It said An Coimisiún Pleanála had failed to explain why it overruled the specialist airport noise regulator, Anca, which had rejected a movement cap in favour of a night-time noise quota system.

“Sadly, Transport Minister Darragh O’Brien has continued to sit on his hands doing nothing to scrap the 2007 [passenger] cap, despite the Programme for Government pledging to abolish it as soon as possible.”

DAA said it noted Ryanair’s move, but had taken “the difficult decision” not to pursue judicial review proceedings even though the An Coimisiún Pleanála restrictions “will limit the airport’s growth and impact Ireland’s strategic connectivity as an island nation, with negative implications for tourism, FDI and jobs”.

“Taking a judicial review … would open the airport to further prolonged uncertainty and hamper our ability to progress our application to lift the airport passenger cap through the planning system.”

DAA chief executive Kenny Jacobs described the situation for the operator as being “stuck between a rock and a hard place”, but said tackling the issue would have to wait.

“We urgently need to get building the new piers and stands needed for Dublin Airport to manage 40 million passengers a year but we can’t do this until our infrastructure application gets approved,” he said.

The Department of Transport and Fingal County Council did not respond to requests for comment.

Ryanair chief executive Michael O’Leary said: “These two artificial caps at Dublin Airport are unlawful.
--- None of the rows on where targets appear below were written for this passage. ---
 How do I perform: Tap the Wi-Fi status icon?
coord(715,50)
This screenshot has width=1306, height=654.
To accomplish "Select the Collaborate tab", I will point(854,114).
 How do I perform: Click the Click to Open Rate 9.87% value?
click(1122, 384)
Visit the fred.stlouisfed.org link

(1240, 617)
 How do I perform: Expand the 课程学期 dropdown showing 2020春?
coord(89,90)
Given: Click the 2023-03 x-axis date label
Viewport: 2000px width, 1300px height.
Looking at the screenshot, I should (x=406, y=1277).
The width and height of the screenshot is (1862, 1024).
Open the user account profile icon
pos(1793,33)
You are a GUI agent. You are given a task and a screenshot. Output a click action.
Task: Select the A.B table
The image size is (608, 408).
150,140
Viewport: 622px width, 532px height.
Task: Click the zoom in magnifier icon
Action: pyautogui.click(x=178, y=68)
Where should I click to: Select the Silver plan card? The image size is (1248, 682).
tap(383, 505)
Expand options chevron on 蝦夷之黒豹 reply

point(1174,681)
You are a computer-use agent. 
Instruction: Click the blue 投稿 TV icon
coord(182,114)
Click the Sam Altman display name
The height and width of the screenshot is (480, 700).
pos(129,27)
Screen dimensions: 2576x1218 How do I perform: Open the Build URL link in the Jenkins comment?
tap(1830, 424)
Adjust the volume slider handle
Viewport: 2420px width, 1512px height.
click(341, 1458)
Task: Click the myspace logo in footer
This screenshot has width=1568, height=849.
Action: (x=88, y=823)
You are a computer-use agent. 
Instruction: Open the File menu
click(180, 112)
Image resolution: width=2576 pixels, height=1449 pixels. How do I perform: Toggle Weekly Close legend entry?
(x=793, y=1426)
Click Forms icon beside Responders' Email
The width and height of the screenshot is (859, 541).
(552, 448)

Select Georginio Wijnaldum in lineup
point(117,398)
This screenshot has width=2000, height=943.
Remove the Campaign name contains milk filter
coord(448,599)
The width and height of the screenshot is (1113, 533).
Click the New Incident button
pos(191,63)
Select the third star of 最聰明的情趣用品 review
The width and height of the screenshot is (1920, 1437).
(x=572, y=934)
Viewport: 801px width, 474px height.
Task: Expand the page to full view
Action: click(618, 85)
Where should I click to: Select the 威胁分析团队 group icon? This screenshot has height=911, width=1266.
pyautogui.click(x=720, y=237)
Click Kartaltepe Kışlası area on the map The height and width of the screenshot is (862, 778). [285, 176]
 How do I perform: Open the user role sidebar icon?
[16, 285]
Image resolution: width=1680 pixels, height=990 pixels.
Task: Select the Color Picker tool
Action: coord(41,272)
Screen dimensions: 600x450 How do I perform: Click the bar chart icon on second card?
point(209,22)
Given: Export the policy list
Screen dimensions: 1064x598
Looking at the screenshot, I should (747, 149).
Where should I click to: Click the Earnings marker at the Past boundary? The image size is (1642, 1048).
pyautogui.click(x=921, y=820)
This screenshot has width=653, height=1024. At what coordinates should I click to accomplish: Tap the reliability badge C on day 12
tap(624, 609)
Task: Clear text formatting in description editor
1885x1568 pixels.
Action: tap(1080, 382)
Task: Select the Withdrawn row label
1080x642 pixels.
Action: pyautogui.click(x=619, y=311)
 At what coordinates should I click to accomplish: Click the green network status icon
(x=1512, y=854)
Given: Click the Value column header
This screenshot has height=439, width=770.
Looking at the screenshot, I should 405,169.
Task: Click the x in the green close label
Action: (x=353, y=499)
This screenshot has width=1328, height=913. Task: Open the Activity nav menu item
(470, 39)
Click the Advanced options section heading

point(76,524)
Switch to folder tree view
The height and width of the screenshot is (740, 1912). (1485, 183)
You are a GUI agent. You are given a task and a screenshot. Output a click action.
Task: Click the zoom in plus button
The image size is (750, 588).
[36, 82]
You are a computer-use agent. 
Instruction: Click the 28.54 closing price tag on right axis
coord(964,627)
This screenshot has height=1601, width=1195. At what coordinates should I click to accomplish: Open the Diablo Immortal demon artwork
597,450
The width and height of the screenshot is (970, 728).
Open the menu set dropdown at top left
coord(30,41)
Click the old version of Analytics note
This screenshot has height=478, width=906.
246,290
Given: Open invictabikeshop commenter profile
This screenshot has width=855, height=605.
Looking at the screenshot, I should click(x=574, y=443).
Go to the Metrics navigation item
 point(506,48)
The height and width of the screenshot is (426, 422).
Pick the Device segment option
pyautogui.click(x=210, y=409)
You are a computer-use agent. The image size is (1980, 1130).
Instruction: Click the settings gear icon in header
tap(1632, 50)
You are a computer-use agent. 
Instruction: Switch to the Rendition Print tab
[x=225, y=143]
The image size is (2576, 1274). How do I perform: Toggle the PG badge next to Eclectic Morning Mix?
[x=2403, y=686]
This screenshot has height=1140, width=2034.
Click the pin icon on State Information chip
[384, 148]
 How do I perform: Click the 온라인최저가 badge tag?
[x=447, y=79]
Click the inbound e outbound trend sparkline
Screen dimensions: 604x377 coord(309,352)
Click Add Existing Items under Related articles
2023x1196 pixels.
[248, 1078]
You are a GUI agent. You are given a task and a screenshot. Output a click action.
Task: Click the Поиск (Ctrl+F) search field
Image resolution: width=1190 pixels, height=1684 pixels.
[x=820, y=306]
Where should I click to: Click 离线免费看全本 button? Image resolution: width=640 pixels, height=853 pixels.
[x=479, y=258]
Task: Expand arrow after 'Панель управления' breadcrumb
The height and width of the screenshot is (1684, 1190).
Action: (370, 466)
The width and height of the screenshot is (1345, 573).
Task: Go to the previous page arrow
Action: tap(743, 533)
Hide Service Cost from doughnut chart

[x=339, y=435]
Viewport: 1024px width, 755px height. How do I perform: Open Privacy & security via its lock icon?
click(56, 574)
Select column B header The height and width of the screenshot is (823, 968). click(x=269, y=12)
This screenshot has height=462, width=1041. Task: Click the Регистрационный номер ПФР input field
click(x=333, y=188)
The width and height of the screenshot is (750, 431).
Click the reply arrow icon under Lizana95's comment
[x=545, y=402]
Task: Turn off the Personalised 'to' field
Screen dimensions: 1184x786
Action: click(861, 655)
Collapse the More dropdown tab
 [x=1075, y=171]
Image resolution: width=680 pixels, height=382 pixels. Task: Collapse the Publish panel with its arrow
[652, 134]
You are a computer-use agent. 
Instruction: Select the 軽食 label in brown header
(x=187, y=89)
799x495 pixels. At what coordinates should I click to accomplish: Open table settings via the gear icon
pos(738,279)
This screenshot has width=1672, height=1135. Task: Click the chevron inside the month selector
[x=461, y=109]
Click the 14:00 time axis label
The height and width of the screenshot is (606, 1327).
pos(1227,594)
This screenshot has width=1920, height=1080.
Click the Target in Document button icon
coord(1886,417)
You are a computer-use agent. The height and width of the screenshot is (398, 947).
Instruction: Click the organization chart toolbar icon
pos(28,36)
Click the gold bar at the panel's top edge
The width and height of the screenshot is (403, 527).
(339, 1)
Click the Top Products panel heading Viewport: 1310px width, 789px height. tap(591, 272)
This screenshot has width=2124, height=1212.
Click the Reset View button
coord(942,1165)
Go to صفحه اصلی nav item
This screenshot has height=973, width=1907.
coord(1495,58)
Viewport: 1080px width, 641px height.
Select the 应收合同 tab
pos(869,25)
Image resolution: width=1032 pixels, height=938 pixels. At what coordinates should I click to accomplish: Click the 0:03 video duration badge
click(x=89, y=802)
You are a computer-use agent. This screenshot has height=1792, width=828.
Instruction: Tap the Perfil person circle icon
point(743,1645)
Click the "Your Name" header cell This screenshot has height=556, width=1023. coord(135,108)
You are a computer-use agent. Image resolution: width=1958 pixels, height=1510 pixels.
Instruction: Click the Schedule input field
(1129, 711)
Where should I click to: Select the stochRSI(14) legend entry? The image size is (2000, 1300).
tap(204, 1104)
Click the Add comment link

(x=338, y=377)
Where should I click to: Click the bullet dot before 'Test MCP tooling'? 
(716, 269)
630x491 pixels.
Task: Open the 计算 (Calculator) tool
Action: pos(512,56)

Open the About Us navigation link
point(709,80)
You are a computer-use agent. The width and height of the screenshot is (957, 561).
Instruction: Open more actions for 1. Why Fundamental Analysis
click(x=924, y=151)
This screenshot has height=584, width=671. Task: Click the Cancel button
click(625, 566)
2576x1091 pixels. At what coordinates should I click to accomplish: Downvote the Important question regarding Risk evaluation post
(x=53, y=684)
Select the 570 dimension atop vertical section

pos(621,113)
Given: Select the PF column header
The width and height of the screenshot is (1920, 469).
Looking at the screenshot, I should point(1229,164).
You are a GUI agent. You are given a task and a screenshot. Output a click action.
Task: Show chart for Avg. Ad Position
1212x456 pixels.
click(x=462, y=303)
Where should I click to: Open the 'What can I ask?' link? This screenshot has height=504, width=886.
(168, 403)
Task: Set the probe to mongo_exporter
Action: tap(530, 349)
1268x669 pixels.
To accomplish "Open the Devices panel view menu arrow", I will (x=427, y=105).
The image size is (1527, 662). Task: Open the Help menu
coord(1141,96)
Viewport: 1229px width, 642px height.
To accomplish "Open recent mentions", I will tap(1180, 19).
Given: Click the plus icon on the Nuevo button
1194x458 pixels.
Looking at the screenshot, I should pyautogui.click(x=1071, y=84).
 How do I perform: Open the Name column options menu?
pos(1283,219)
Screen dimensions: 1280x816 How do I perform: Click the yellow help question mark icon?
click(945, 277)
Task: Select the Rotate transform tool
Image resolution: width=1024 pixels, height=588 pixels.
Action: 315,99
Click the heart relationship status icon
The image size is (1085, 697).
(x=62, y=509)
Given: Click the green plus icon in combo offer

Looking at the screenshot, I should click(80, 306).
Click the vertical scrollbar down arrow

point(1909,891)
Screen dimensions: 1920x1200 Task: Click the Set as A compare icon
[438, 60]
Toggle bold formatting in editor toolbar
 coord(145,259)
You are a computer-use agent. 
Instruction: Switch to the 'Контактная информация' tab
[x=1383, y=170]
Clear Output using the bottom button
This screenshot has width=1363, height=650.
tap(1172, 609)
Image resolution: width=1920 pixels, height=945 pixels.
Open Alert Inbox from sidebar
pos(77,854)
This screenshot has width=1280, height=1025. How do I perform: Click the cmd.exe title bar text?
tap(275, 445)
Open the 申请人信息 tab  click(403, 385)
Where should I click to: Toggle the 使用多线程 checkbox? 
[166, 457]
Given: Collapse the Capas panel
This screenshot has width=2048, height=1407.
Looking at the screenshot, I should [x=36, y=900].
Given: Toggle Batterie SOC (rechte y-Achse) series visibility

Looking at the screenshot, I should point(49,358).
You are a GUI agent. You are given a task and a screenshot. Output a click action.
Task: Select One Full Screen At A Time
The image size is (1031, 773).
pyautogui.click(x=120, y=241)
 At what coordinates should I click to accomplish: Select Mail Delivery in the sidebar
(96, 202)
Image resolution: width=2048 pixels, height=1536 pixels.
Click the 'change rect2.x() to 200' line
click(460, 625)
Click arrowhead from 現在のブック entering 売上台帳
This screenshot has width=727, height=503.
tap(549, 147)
They are in breach the EU’s fundamental right to freedom of movement and they are also in breach of the EU-US “open skies” flight agreement.

“Any competent Government would by now have already scrapped the original 32 million traffic cap at Dublin Airport, given that the January 2025 Government programme promised to do so as soon as possible.

“Not alone has transport minister Darragh O’Brien done nothing for nine months, but now the incompetent bureaucrats at An Coimisiún Pleanála have imposed a second illegal cap which limits early morning arrivals between 5am to 7am, when most transatlantic flights arrive in Dublin.”

Mr O’Leary said the night flying restrictions would “damage existing transatlantic flights and shut off long haul traffic growth in Dublin, at a time when visitor numbers to Ireland are declining”.

He added the airline “has no choice” but to seek a judicial review of “this latest unlawful planning stupidity”.